= Emios =

Emios (an acronym for Environmental Memory Interoperable Open Service) is an MDD / MDE platform that aims to provide a range of services for storing and sharing information about environmental research activities.

==History==
Emios, initiated by C. Faucher in June 2006, is based on the environmental memory concepts developed by the "Motive" CNRS committee and specifically by Franck Guarnieri in 2003.

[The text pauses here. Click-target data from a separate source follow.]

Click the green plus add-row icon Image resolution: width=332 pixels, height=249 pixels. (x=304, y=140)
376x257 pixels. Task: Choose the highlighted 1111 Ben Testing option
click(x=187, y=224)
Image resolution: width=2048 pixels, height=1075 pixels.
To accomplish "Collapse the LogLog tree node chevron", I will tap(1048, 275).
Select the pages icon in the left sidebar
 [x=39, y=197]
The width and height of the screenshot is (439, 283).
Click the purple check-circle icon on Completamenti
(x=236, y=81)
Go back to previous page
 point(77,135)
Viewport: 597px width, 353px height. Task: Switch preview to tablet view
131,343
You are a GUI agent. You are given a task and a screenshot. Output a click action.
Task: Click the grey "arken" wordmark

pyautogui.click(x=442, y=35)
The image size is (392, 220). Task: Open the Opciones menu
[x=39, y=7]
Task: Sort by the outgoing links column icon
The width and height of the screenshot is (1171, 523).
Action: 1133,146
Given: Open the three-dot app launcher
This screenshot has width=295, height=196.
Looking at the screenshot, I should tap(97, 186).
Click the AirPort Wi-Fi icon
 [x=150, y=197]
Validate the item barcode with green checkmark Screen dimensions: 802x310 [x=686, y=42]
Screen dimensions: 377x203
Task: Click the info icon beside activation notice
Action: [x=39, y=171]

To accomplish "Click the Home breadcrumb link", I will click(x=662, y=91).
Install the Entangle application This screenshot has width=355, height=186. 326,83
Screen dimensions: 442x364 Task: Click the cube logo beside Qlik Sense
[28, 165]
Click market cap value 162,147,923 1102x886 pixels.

Emios is a set of Eclipse plugins based on EMF, distributed under the terms of the EPL License.
The current version is the 0.0.1 and mainly contains the Geographic Information Standards Manager: GISM. GISM is the first part of Emios and implements the ISO 19100 series of International Standards from ISO TC211.

==Scientific References==
Faucher C., Gourmelon F., Lafaye J.Y., Rouan M., "Mise en place d’une mémoire environnementale adaptée aux besoins d’un observatoire du domaine cotier : MEnIr", Revue Internationale de Géomatique, Hermès/Lavoisier, vol 19/1, , pp. 7–26, 2009, http://geo.e-revues.com/

Faucher C., Lafaye J.Y., 2007. Model-Driven Engineering for implementing the ISO 19100 series of international standards, "CoastGIS 07, the 8th International Symposium on GIS and Computer Mapping for Coastal Zone Management", vol. 2, p. 424-433, 7–10 October, Santander, Spain.